The Senate next week could consider the “Trade Promotion Authority” bill, which partly would pay for the cost of extending the Trade Adjustment Assistance (TAA) program by imposing additional sequestration cuts on Medicare.

TAA is a program that, among other things, provides tax credits for the purchase of health insurance to people who lose their health coverage as a result of global trade agreements.

The Senate Finance and House Ways and Means committees last week voted to clear the legislation for floor consideration, despite a call from the AHA, the American Medical Association, the American Health Care Association, and the National Association for Home Care & Hospice to drop the Medicare cuts from the measure.

“Our understanding is that the bill would extend the sequester on Medicare for the last six months in 2024 and increase the amount cut by the sequester by $700 million,” the groups wrote in an April 21 letter to House and Senate lawmakers. “Hospitals, physicians, nursing homes and home health and hospice providers have already absorbed hundreds of billions of dollars in cuts to the Medicare program in recent years," they noted.. “Additionally alarming is the use of Medicare cuts to pay for non-Medicare related legislation, a precedent that we believe is unwise.”

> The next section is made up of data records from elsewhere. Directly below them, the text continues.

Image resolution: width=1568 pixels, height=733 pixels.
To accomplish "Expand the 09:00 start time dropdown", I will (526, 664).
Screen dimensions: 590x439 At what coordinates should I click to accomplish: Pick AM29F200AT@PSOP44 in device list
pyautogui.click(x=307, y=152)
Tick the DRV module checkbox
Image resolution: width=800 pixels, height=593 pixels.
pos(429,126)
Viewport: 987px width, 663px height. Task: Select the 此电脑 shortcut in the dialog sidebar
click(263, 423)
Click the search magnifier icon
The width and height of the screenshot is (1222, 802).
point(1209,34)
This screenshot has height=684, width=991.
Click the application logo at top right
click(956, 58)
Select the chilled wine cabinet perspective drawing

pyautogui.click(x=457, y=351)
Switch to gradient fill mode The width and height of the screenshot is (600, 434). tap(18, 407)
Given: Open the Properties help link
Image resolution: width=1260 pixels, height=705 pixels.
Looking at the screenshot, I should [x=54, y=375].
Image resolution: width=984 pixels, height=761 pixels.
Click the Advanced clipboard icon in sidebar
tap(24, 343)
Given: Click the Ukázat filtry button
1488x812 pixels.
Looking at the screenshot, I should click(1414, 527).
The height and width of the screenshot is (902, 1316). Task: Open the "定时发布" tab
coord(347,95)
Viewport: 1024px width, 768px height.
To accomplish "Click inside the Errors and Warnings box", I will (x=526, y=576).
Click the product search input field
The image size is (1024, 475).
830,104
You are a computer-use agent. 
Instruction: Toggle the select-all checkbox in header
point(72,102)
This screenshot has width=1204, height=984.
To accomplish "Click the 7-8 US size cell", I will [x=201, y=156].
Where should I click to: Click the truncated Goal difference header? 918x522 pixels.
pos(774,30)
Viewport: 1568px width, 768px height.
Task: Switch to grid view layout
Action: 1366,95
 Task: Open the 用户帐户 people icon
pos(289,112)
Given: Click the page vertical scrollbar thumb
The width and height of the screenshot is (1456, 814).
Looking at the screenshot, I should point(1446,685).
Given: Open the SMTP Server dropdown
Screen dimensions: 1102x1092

The AHA and eight other national hospital organizations also sent a similar letter to members of Congress. The hospital groups said “hospitals are already facing more than $121 billion in cuts imposed since 2010, and are projected to experience this year the lowest Medicare margin – negative 9% – ever recorded.” 

Originally, the automatic 2% annual Medicare reductions imposed by the 201l Budget Control Act were slated to end after fiscal year (FY) 2021. But lawmakers in 2013 agreed to continue the reductions for an additional two years, until FY 2023, and then last year pushed the sequestration into FY 2024 to help pay for other legislation.

The Trade Promotion Authority bill would give the White House “fast track” authority to negotiate a 12-nation Pacific trade accord. The Trans-Pacific Partnership would be the most significant trade deal since the North American Free Trade Agreement of 1993, linking nations representing 40% of the world’s economic output.